A compilation of Marlene Dietrich songs from Columbia Legacy’s series of extraordinarily tasteful fuck music, Love Songs seems doomed at first listen. Is it even possible to get laid to the adenoidal vocal stylings of Marlene Dietrich? She might be wrapping her syllables around pampered n’ pink moonlight sonatas from the likes of Mercer and Lerner, but the swooping noises emanating from her languorous, malleable pipes seem to suggest she couldn’t care less what you’re doing with your hand under the sheets. But, to their credit, the folks at Columbia seem aware of the oddball, masochistic appeal of their indecent proposition and have commissioned what is possibly the loopiest set of liner notes in recent memory. To wit: “She was Medusa gazing upon the written notes, transforming them into chips of ice and granite. From her throat, songs of love and intimacy became terrifying ballads piped from the gates of hell.”
Dietrich’s legendary films with Josef von Sternberg were the single most rewarding director-actor collaborations in cinematic history (imagine all the dignity, sensuality, and vulnerability of Pam Grier gliding across the airport hangar in the opening shot of Jackie Brown stretched out over seven glorious feature-length films). Even still, there was an undercurrent of jealousy and psychosexual abuse in their relationship. Dietrich’s vocal caginess sounds, in the films, like the self-defense mechanism of an actress aware of being commodified, trying to set up a barricade against von Sternberg’s encroaching scenery. Stripped of the context of von Sternberg’s psychotic fallen-woman melodramae, the diffidence of “Falling In Love Again” becomes passive, a libido in hibernation.

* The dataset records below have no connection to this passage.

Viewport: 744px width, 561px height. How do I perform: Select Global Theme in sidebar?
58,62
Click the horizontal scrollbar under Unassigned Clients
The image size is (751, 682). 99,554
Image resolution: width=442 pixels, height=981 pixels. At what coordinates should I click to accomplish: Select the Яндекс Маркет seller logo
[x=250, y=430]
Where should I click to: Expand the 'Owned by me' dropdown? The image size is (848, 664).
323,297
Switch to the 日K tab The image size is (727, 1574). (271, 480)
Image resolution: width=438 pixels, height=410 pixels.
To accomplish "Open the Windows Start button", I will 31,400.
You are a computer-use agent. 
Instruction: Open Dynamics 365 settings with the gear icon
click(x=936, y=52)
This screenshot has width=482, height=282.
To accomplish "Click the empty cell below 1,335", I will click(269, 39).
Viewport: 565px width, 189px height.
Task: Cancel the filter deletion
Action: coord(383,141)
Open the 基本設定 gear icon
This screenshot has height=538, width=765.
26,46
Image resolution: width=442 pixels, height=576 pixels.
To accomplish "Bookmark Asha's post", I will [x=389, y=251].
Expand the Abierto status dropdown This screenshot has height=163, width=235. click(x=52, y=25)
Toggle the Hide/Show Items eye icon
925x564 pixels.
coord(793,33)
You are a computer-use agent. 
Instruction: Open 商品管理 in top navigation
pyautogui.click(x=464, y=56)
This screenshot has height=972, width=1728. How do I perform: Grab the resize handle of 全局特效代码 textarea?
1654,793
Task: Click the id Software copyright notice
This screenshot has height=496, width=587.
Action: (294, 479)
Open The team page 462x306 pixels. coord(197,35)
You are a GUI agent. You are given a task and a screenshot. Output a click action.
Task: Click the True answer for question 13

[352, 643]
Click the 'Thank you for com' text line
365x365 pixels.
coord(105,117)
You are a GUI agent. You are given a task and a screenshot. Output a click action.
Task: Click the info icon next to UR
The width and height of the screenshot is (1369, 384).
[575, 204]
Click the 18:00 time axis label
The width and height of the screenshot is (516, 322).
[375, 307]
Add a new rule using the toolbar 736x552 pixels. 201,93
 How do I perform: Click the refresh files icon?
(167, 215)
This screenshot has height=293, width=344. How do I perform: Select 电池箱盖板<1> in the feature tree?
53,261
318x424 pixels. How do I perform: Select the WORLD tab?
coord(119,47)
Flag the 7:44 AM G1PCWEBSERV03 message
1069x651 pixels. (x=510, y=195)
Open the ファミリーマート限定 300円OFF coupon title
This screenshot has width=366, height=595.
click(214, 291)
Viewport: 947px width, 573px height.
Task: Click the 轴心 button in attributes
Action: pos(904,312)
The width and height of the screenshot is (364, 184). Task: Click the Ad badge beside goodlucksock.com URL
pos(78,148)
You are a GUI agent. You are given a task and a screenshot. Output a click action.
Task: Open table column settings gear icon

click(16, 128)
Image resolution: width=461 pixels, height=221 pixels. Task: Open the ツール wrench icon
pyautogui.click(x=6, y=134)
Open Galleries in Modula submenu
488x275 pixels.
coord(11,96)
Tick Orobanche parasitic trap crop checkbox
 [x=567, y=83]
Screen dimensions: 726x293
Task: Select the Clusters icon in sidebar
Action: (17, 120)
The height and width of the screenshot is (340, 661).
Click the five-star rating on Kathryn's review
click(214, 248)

If these are “the gates of hell,” heathens are sneaking out of Limbo and straight to pushing rocks in Purgatory on Dietrich’s timeclock, in all likelihood attracted by siren songs like the hot-cha trumpet-laden “Jonny” or the ode to molasses-paced seduction “A Guy What Takes His Time.” The one song on the album that captures the menace and polygender drag queen aura of Dietrich is the unspeakably drunk “Baubles, Bangles And Beads,” a nightmarish wet dream as experienced in a sensory deprivation tank (nightmarish in part because she seems to have finally discovered how to enunciate the “s-s-s-s-s” sound after three decades of Elmer Fudd lisping). As make-out music goes, Love Songs might only be fit for frantic masturbation, but as a tribute to a unique stylist, it’s essential.